La première chose fascinante dans des milliards de tapis de cheveux, c'est l'originalité de sa structure narrative : Il ne s'en dégage aucun personnage principal.
Le livre est divisé en 18 chapitres connectés entre eux par un fil conducteur omniprésent (la volonté de l'Empereur, le mystère des tapis) mais qui ne présente jamais le même point de vue ou le même personnage.
La structure global du livre forme une sorte de recueil de nouvelles très connectées entre elles qui s’attachent à décrire une société des plus singulières.
Cette narration permet de multiplier les points de vue avec une aisance des plus naturelles et permet d'approcher l'histoire sous différents angles.
Il faut voir le livre comme un roman où le personnage principal n'est pas le tisseur, l’éclaireur d'outre-monde, la marchande ou l'archiviste mais l'Empire lui-même et plus particulièrement, le personnage responsable de sa création : l'Empereur.
Ainsi, cette multiplication judicieuse des points de vue permet au lecteur de découvrir, petit à petit une société fascinante d'hommes et de femmes qui n'existent que pour satisfaire la volonté impénétrable d'un monarque lointain qu'ils n'ont jamais vu.
Le reste du monde est également développé dans la seconde partie du roman et c'est à partir de ce moment précis que l'on se rend compte de l'ampleur démesuré de la création de ce souverain au statut quasi-divin.
Si ce dernier n’apparaît pas dans les pages du livre, sa présence domine pourtant le récit.
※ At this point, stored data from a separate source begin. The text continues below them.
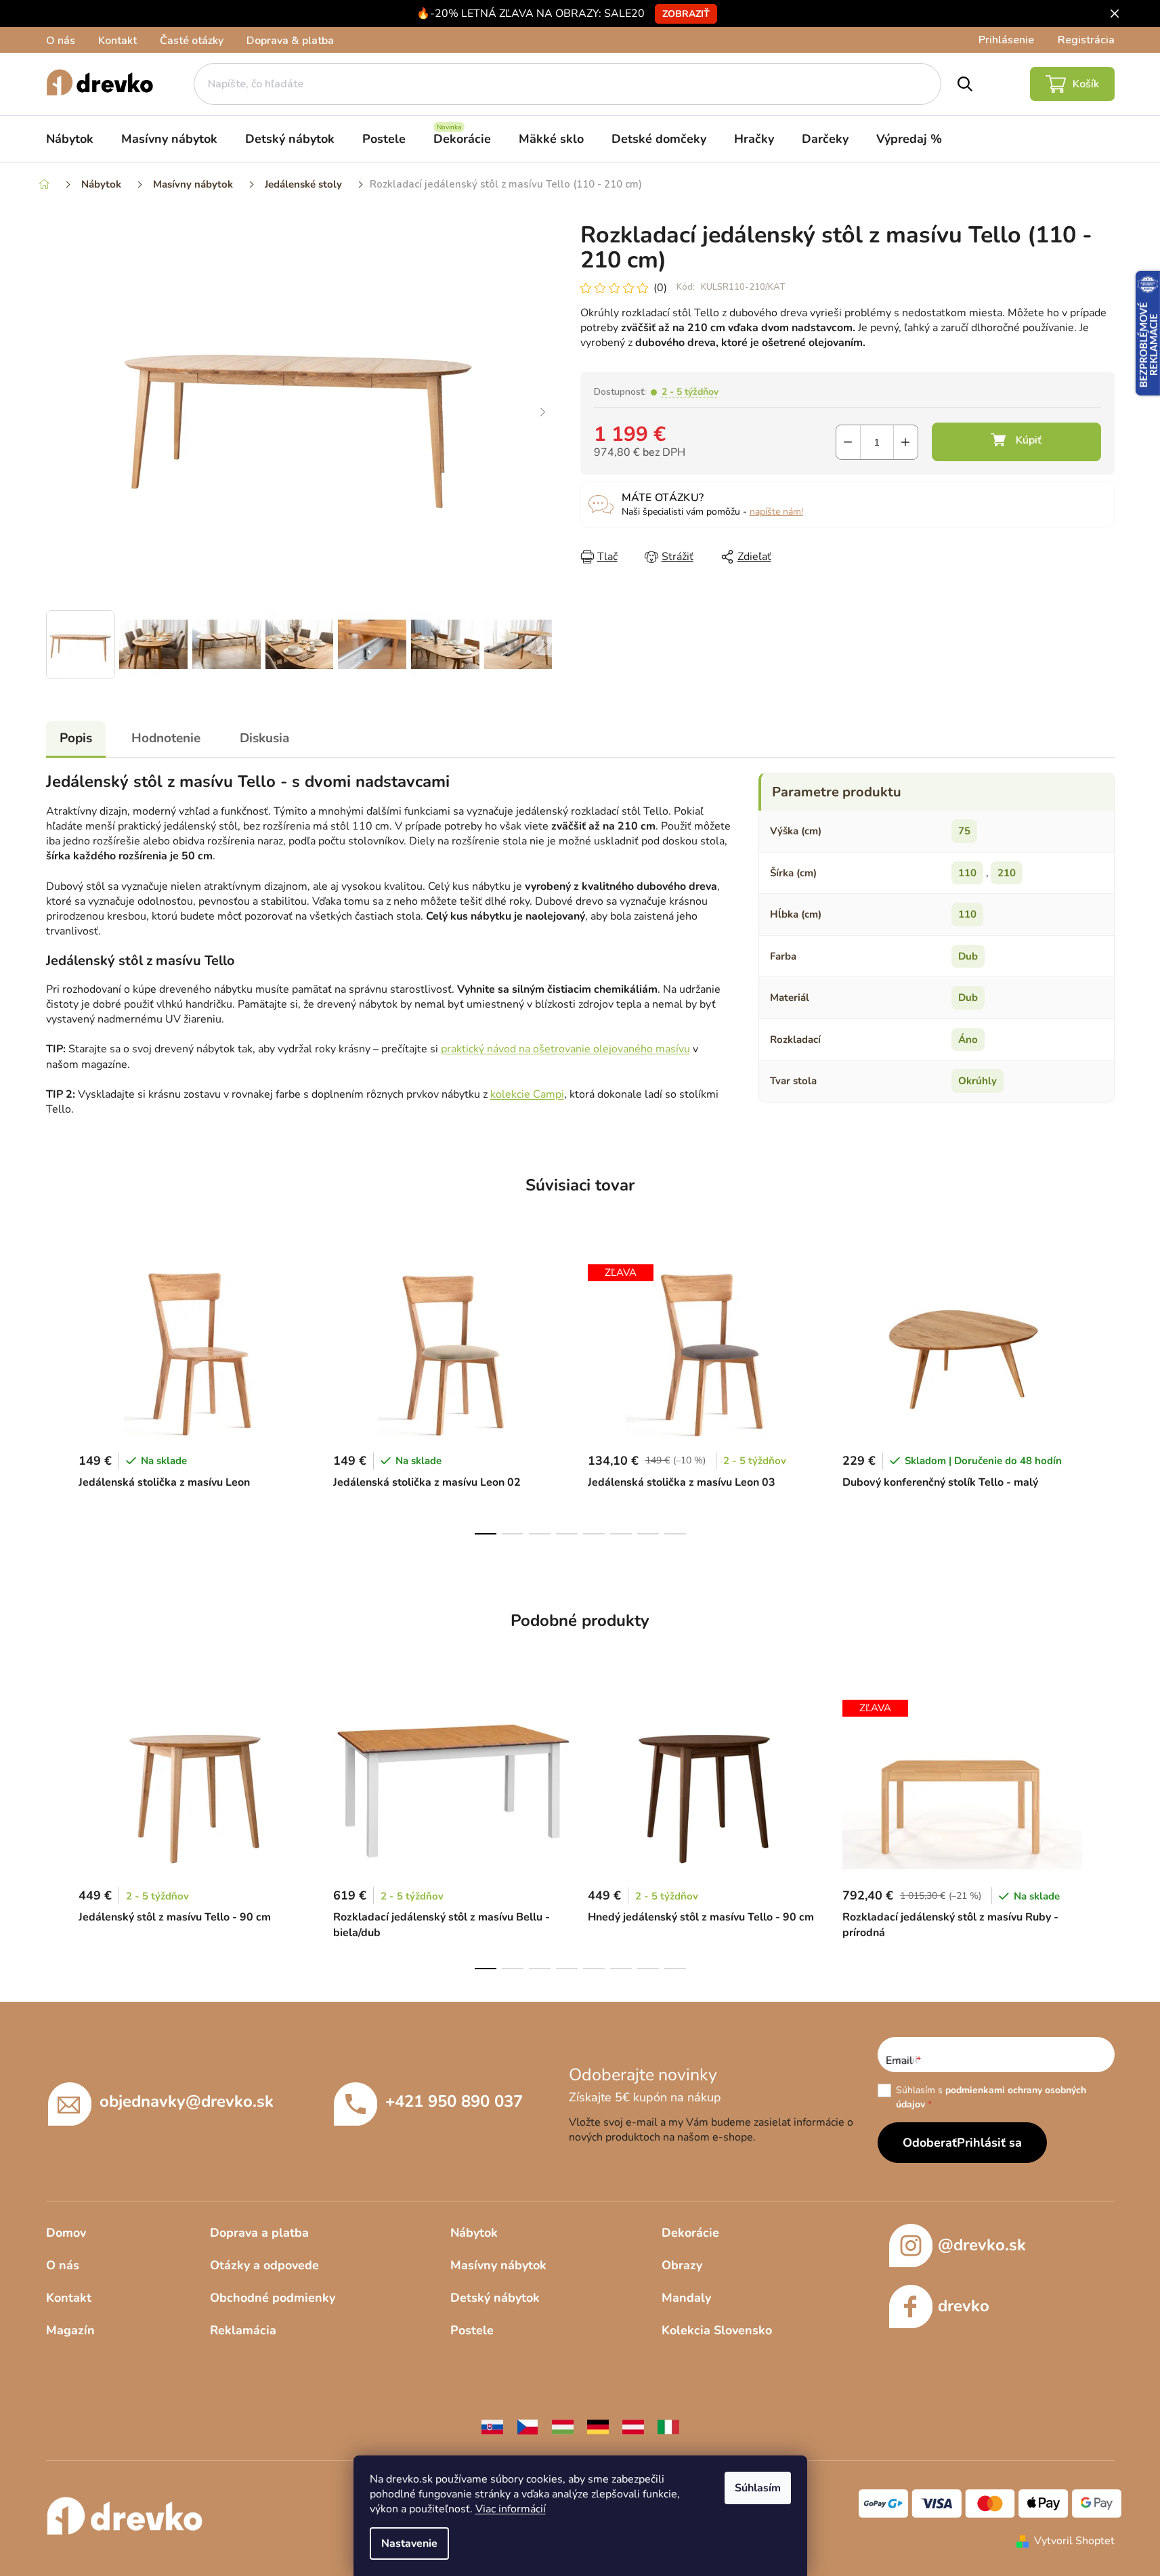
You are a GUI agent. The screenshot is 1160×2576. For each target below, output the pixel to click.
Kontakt (117, 40)
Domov (66, 2233)
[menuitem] (70, 139)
Son empreinte est omniprésente et chaque action découle directement de sa volonté ...qu'il soit mort ou non.
Ainsi, en rendant son Empereur aussi exubérant, l'auteur met en avant des thèmes intéressants liés aux monarchies de droit divin et à la construction d'un monde sans elles : l’obscurantisme, la place de la religion dans la culture d'une société, la relation père-fils, le despotisme exacerbé et le libre-arbitre.
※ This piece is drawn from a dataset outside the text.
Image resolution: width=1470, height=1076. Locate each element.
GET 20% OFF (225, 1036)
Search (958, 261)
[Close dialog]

Quant à la conclusion du livre, si elle en a déçu plus d'un, j'ai, pour ma part, pris une claque monumentale. Dans l'ensemble elle m'a paru extrêmement juste et adéquation totale avec la personnalité d'un despote comme l'Empereur.
Je préfère ne pas en dire plus au risque de spoiler.
Prenant, envoûtant, poétique, mélancolique, Des milliards de tapis de cheveux est un mélange réussi de space opéra et de conte pour adulte en plus d’être un exercice de style pertinent et abordable. Une fable intelligente et percutante qui dénonce avec panache la place de la religion dans la construction d'une société et les dangers du pouvoir absolu. Une voyage passionnant au cœur de l'absurde et de l'extravagant.
Un coup de cœur !!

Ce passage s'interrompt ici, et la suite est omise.